KINGMAN - By a narrow party-line vote, the Arizona Corporation Commission on Tuesday approved the reinstatement of a 400-foot free power line extension policy for UniSource Energy Services customers.
The policy, which had been repealed by the commission in 2008, provides up to 400 feet of free power lines to any residential or commercial property owner seeking to provide power to their land in areas where there are no existing lines.
The cost of the extensions would be paid for out of current UniSource ratepayers' bills.
At the time the policy had been repealed, then-commission chairwoman Kristen Mayes had argued that the state's then-explosive growth had to pay for itself, and that it was not fair for ratepayers to foot the bill for new development and rural sprawl.
But the ACC's new chairman, Gary Pierce, said on Tuesday that he felt commissioners were voting to correct a mistake that has had a devastating effect on the land values and development of rural Arizona counties since the collapse of the housing bubble and the onset of the global recession.
"Today I believe we're correcting something that I'm pleased to correct," Pierce said.
"We understand, at least I do, the impact that's occurred (in rural Arizona)."
Fellow commissioner Bob Stump, who had originally proposed the reinstatement of UniSource's policy at a rate hearing last September, agreed that the move would ultimately help consumers, easing the concerns of many who had written to the commission asking them to revisit the policy.
"I've learned we're in a constant balancing act," Stump said. "I do believe the action we're taking today is good for consumers."
Commissioner Paul Newman led the opposition to the policy's reinstatement, arguing that to do so could cost ratepayers millions in order to enrich a handful of Realtors and speculators. He grilled Arizona Association of Realtors representative Meghaen Duger, asking her if the policy wouldn't specifically serve to benefit her profession at a cost to average ratepayers.
Duger said that while she as a Realtor would be satisfied with the policy's restoration, she argued that she and nearly everyone else who signed on with UniSource prior to 2008 has benefited directly or indirectly from the policy. She noted that, even now, ratepayers are still paying for line extensions from previous years, so the reinstatement of the policy shouldn't cause any substantial shift in customers' rates.
Representing UniSource, Phil Dion told Newman that both free line extensions and "growth-pays-for-growth" could be reasonable policies, but that it was up to the commission to examine each utility provider's individual situation and figure out how best to balance their competing interests. He added that, based on his own "back of the envelope" calculations, reinstatement of the line extension policy would only cost ratepayers about 16 cents a month, or just under $2 a year, based on $1 million worth of line extensions in a single year.

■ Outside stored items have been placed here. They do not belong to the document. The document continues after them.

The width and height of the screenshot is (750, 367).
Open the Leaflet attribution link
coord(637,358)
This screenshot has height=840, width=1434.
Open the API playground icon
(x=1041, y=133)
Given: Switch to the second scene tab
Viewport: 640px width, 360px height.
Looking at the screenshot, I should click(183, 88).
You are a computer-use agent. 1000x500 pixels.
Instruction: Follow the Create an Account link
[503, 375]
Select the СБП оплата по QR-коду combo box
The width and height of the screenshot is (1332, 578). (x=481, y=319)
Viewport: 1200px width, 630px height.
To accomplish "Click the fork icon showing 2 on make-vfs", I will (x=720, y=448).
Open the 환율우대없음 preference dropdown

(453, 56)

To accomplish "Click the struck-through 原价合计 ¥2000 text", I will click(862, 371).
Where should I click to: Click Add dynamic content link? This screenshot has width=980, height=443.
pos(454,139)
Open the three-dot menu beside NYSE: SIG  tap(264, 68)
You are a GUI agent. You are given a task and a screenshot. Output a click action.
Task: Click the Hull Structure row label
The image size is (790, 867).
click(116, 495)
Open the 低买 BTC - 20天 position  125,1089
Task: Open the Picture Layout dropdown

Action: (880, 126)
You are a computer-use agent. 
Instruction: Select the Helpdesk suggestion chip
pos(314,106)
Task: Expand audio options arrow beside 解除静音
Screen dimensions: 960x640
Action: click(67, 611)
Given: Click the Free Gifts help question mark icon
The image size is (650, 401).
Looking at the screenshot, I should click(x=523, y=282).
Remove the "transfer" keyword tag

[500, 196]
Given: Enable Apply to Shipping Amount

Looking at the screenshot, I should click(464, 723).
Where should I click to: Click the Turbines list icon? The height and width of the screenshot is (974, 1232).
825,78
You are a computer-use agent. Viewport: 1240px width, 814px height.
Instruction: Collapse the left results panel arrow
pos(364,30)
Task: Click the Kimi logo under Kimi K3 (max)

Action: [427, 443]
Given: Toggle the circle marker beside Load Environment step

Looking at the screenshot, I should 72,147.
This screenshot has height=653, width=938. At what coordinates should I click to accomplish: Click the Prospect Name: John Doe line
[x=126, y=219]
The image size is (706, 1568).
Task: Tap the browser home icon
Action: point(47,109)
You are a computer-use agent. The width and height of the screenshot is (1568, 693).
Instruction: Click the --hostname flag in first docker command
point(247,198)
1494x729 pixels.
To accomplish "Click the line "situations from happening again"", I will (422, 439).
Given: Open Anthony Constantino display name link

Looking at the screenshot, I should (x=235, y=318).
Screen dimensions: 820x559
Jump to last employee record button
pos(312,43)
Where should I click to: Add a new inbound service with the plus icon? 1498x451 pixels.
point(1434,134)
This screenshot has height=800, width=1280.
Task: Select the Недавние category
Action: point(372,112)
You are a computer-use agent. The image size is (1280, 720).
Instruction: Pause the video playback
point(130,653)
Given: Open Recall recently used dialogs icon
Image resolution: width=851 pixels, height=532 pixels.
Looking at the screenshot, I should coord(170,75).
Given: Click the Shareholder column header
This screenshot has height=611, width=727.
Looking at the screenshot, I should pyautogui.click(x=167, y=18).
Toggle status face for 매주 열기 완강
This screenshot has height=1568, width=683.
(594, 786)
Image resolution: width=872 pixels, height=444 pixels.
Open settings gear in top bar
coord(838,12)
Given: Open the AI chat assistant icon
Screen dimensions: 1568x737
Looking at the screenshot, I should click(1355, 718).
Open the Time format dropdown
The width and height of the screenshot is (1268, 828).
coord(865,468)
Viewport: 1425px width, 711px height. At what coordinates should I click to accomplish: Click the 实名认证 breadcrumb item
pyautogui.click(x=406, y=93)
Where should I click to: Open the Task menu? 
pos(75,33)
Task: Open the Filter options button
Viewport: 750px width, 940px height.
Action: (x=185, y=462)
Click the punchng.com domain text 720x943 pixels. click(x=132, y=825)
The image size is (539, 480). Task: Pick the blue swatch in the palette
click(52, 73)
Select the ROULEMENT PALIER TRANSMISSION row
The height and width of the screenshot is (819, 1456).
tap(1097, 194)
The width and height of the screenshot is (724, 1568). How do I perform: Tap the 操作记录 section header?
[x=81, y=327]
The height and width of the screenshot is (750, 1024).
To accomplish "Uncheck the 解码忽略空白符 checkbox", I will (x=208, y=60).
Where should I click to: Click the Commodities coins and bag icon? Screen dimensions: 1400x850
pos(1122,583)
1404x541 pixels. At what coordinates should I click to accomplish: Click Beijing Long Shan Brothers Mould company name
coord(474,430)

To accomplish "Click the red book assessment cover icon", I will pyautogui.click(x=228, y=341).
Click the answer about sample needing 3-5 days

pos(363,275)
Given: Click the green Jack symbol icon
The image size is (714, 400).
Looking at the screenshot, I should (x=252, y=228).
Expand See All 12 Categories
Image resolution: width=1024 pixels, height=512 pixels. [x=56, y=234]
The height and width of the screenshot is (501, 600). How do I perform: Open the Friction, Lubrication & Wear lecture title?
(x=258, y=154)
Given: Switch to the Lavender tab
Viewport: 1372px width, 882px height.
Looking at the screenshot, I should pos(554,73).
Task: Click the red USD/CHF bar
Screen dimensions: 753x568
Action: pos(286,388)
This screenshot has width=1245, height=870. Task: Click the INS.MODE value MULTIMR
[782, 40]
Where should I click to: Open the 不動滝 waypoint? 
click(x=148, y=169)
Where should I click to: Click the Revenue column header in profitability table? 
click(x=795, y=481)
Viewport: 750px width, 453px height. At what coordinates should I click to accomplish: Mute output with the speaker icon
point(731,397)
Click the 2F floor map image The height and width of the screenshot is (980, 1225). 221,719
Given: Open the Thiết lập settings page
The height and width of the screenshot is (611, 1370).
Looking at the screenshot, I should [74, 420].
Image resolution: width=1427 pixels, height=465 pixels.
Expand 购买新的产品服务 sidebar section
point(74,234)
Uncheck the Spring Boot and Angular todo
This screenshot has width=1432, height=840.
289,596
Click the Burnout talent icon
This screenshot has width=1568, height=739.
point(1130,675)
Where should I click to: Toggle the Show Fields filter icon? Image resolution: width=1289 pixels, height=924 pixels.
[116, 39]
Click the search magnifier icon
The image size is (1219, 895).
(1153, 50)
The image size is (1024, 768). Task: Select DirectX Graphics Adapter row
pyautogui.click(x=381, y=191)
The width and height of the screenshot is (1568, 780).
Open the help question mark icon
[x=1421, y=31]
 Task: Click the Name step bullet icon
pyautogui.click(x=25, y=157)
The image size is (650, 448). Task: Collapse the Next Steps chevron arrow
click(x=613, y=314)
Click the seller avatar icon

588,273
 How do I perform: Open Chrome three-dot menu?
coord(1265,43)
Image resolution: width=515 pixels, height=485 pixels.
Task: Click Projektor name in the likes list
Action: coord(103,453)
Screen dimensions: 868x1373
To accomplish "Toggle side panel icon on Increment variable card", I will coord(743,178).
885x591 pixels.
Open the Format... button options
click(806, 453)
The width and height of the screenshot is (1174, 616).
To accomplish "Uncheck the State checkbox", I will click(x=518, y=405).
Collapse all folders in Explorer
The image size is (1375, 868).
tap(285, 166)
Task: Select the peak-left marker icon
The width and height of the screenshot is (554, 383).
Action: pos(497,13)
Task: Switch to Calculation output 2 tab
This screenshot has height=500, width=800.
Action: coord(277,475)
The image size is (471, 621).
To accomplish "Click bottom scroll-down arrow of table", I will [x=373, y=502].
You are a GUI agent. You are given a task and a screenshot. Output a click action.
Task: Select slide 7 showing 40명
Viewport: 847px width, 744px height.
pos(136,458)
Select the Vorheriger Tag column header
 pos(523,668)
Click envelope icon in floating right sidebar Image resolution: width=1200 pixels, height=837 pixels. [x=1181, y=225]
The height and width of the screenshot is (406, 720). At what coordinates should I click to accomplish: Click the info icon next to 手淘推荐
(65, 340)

At Newman's request, Dion did agree to provide semi-annual reports to the commission showing the amount of money UniSource has spent on line extensions, as well as a running estimate of how much those costs would affect customers' individual bills. Newman appreciated the compromise, though he had originally hoped for monthly updates - something Dion said would have been prohibitive and less accurate than the semi-annual reports.
Ultimately, however, Newman still voted against the policy's reinstatement, arguing that it could set a poor precedent for the real estate industry and that it wouldn't be long before other utilities come before the commission to request the same thing. He added that the policy also failed to address a fundamental distribution of wealth issue whereby ratepayers - lower income renters in particular - would be effectively subsidizing wealthy people looking to build their second homes.
The final vote on reinstatement of the policy was 3-2, with Republicans Pierce, Stump and Brenda Burns voting in favor and Democrats Newman and Sandra Kennedy voting against.